■ RECORDS PROVIDED:
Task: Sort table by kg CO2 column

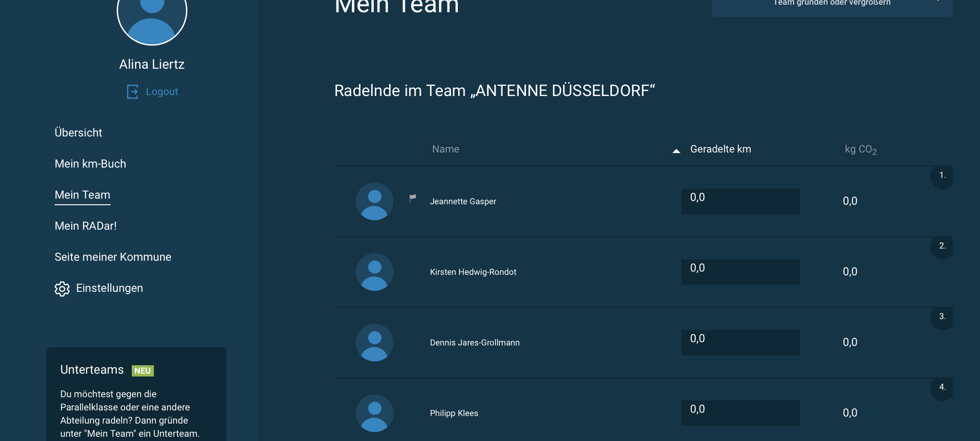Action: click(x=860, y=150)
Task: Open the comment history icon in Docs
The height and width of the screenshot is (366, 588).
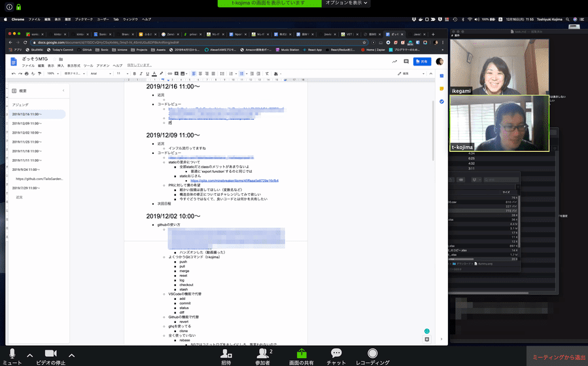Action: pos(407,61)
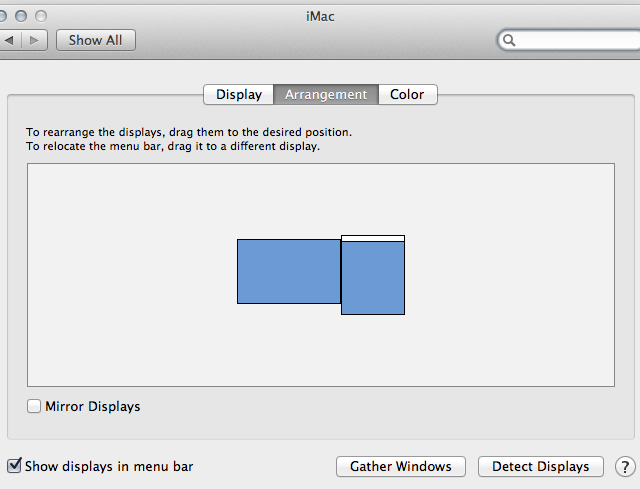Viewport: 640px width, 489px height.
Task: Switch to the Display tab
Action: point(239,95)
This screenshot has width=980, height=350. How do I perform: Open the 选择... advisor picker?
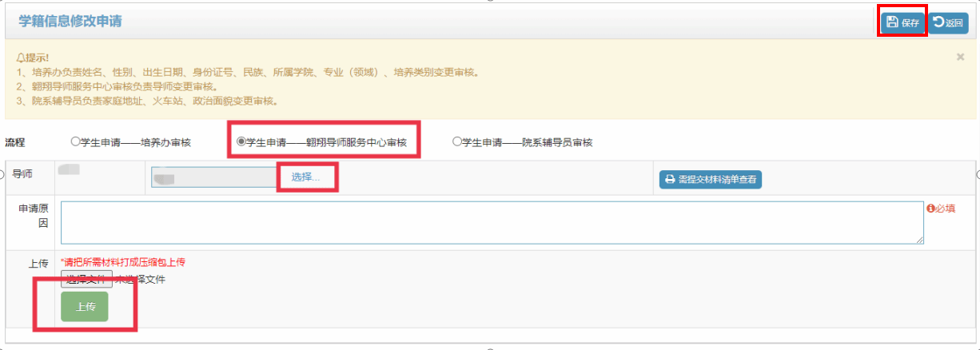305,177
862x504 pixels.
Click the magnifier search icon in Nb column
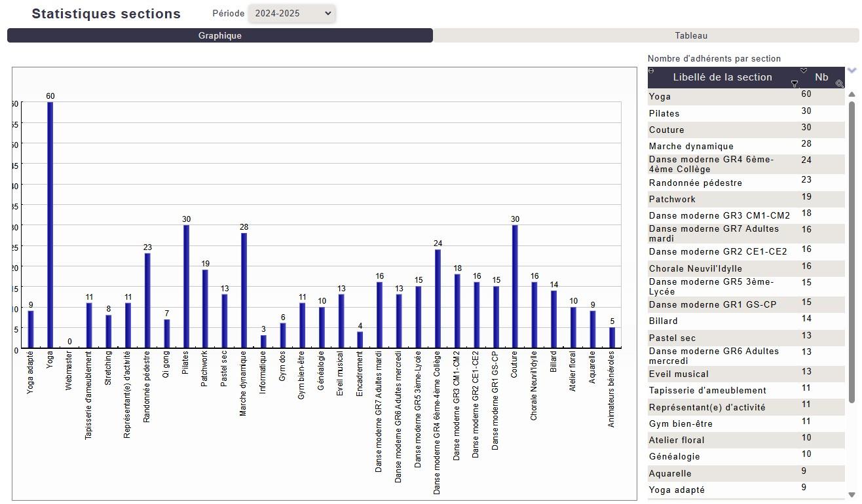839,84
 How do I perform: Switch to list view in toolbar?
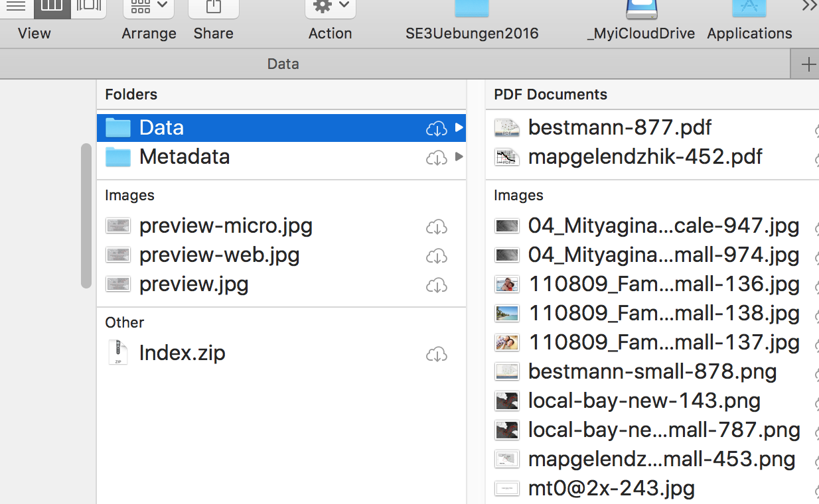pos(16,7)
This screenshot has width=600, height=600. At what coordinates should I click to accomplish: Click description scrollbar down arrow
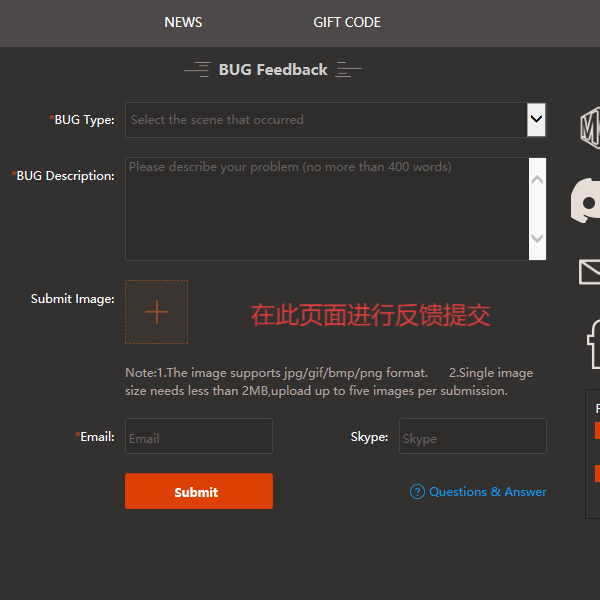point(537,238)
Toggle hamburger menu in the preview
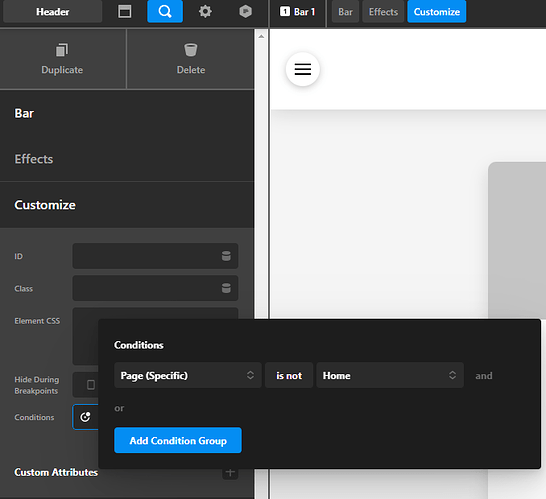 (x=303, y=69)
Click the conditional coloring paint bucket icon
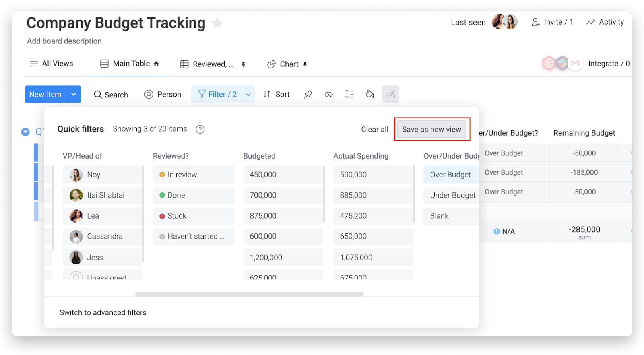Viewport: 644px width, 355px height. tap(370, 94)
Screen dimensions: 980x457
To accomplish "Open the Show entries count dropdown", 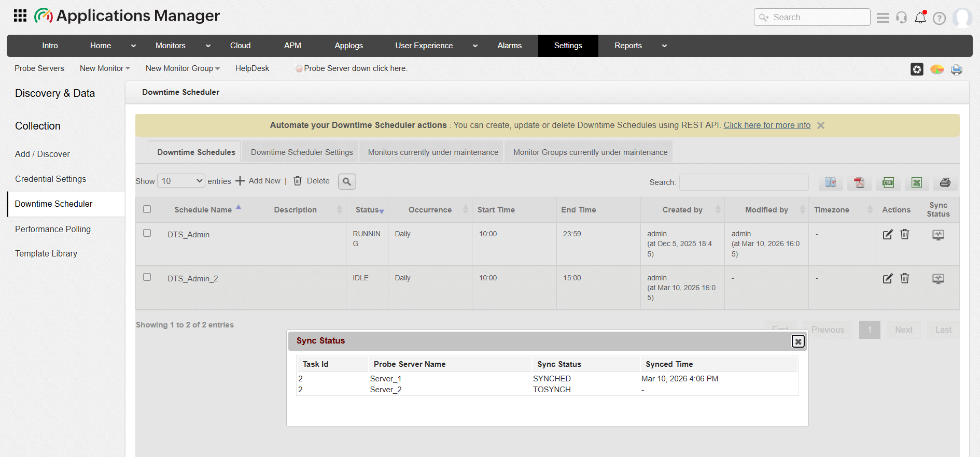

---

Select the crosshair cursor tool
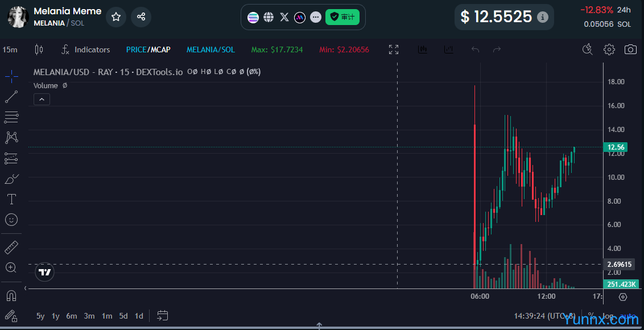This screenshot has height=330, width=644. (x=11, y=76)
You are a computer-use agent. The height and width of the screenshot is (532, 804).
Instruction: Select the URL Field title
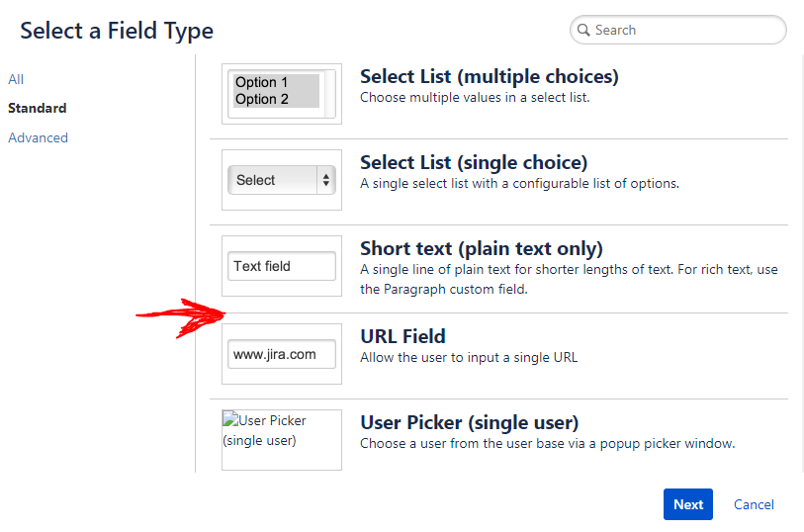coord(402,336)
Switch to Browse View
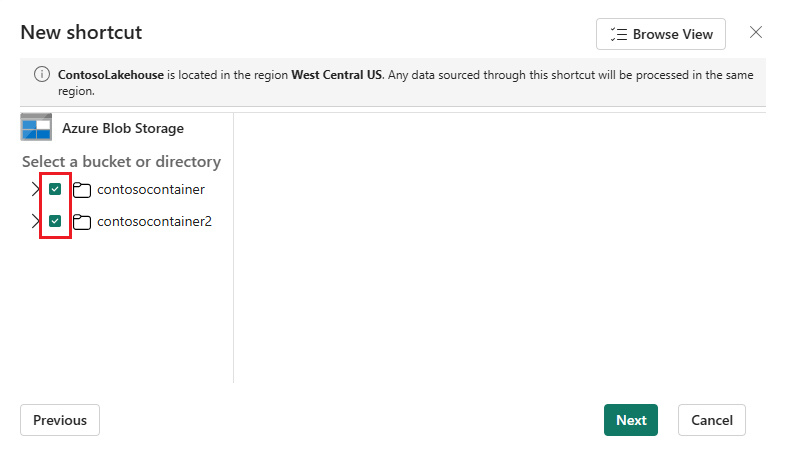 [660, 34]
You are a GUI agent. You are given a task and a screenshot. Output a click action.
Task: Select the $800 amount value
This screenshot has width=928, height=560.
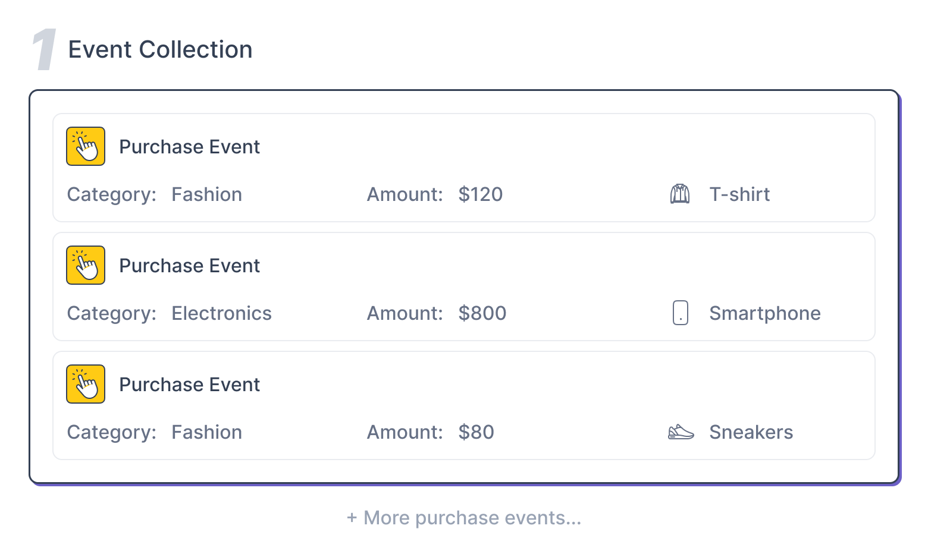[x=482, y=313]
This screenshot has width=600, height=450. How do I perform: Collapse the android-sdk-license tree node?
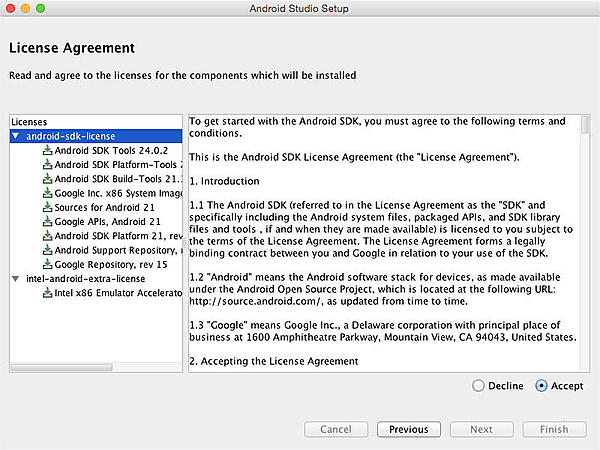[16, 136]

■ PROBLEM STATEMENT: Above this task is a listing with pictures in it. Retype only the lines from the one containing "This screenshot has width=600, height=600." through the one containing "the Show entries", both included, and not the pictures.

■ RESPONSE TO THE EXERCISE:
This screenshot has width=600, height=600. At what coordinates should I click to accomplish: Click description scrollbar down arrow
point(537,238)
Toggle hamburger menu in the preview
 (x=303, y=69)
Click the conditional coloring paint bucket icon
Viewport: 644px width, 355px height. tap(370, 94)
Screen dimensions: 980x457
To accomplish "Open the Show entries count dropdown", 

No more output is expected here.